● **Task instructions**:
**a)** The passage on hardware design decisions and Causal Maps names the factors on which knowledge gaps should be identified. List every one of them.
**b)** Using the passage on hardware design decisions and Causal Maps, answer each question on its own line, marked (i), (ii), (iii):
(i) What share of key design decisions is made in Concept Design?
(ii) What is the Causal Map a visual model of?
(iii) Where are the decisions shared across teams explicitly modeled?
**c)** Continue the passage on hardware design decisions and Causal Maps from its last sentence.

● **Source**:
= = = = =

In order to do that successfully, optimized design decisions need to be made. 75% of those key decisions are made in Concept Design; 85% are made before the start of Detailed Design.
To optimize those decisions, the required knowledge must be learned.
To learn the right knowledge, you need to identify the knowledge gaps based on the Targets, Ideas, and Capability Limits you are faced with.
Scaling Across Team Lines
With Hardware Development teams needing to be split and/or needing to share experts with specialized areas of expertise, there is often need to supplement traditional Agile practices with some ability to manage across team lines.
The Causal Map can come to the rescue by being a visual model of the stories in the Backlog.
The decisions shared across teams will be explicitly modeled in both Causal Maps. So, it is trivial to connect those teams' Maps in a clear visual way.

= = = = =

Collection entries
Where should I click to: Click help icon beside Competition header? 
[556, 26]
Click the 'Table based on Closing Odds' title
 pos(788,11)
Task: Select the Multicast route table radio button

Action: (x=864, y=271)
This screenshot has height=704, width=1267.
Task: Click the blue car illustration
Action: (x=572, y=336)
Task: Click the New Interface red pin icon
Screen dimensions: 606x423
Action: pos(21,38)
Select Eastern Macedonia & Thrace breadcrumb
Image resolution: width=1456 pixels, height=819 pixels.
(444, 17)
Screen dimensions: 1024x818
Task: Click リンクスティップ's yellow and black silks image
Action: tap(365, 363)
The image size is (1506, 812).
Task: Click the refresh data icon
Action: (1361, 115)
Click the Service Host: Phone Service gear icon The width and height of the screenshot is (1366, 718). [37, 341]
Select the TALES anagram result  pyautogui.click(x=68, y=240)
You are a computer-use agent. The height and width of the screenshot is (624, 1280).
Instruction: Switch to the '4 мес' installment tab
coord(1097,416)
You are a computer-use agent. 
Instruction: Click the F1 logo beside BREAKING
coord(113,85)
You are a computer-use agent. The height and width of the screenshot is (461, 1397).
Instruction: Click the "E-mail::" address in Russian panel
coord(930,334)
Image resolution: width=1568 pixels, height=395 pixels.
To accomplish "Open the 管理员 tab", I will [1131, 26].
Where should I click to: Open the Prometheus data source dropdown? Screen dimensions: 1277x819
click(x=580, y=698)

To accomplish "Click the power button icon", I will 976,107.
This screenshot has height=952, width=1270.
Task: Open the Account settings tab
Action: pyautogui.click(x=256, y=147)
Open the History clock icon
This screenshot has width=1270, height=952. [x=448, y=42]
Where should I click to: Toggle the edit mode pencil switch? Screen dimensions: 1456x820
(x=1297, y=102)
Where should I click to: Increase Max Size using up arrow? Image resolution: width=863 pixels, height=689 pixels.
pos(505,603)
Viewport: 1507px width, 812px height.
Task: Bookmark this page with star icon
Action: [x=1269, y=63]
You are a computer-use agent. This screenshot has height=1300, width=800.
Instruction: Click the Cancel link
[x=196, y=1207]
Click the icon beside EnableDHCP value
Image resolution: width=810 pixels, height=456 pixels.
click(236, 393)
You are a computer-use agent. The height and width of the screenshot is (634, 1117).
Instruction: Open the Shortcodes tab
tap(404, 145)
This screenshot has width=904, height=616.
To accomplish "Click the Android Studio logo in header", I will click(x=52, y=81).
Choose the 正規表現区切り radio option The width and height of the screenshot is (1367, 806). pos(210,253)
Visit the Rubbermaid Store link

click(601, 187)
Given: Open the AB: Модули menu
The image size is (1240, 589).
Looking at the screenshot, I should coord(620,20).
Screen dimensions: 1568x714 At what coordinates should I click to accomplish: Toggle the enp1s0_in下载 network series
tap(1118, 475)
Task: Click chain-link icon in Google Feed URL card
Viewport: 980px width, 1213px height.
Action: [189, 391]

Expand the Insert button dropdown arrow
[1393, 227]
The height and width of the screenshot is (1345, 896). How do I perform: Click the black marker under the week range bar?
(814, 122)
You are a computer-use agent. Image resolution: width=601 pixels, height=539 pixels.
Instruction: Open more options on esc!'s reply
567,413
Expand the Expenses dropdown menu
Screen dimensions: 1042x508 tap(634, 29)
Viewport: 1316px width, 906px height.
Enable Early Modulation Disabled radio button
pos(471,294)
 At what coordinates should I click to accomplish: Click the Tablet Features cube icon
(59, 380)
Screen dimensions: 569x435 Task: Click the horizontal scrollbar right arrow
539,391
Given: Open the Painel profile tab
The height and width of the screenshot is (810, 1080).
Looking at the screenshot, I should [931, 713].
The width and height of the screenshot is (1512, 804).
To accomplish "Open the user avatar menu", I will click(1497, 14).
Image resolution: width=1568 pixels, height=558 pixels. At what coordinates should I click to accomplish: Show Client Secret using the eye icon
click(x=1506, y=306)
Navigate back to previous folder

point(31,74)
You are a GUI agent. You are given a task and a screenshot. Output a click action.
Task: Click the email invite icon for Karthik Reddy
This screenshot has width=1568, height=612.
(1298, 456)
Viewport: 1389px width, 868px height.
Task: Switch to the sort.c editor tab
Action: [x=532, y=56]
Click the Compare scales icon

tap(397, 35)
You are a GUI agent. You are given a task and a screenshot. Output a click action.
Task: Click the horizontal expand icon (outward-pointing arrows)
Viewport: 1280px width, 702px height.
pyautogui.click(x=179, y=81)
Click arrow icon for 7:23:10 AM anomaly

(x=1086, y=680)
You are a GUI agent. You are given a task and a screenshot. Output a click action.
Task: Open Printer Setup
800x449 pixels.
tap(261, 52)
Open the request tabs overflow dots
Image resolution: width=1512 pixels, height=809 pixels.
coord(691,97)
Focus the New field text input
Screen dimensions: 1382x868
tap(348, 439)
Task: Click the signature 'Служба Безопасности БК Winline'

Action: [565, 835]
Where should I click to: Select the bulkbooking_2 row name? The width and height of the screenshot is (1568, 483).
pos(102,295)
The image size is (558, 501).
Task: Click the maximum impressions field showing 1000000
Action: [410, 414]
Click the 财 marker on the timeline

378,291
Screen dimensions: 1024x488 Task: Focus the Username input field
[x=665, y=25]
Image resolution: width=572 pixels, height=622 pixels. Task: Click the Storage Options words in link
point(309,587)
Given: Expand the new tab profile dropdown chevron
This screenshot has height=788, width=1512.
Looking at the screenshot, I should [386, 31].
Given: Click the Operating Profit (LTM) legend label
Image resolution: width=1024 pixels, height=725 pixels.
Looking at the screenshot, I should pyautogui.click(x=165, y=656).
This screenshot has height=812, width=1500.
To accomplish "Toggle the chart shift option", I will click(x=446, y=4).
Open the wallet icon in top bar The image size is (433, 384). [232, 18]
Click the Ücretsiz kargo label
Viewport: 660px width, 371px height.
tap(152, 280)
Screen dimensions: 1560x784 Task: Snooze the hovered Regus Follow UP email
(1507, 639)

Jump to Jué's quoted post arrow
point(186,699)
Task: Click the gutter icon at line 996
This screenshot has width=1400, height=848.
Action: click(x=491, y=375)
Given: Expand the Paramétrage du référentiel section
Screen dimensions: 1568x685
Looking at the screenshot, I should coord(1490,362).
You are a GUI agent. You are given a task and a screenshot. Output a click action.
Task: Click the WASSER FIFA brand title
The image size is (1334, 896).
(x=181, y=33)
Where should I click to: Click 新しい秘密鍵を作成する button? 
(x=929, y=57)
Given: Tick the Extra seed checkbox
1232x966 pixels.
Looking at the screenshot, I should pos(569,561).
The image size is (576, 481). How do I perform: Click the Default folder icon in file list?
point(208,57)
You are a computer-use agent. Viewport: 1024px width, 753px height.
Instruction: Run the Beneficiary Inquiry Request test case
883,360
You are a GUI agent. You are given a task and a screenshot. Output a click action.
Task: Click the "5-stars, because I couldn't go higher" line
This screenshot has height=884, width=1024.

= = = = =

● **Answers**:
**a)** Targets, Ideas, Capability Limits

**b)**
(i) 75%
(ii) The stories in the Backlog
(iii) In both Causal Maps

**c)**
Integrating Events (the purple diamonds in the picture to the right) can be used to plan the coordination of shared decisions between the teams.
The addition of Integrating Events into the scheduling effort helps transition the team from what we call "Schedule-Based Decision-Making" where decisions are often made prematurely to "Decision-Based Scheduling".
This is the "Set-Based Design" (or truly the "Set-Based Concurrent Engineering") that is called for by some of the premier Scaled Agile methodologies to facilitate the coordination of their "program increments", "agile release trains", or similar mechanisms.
They all rely on some form of intelligently-coordinated decision-making; we can enable that!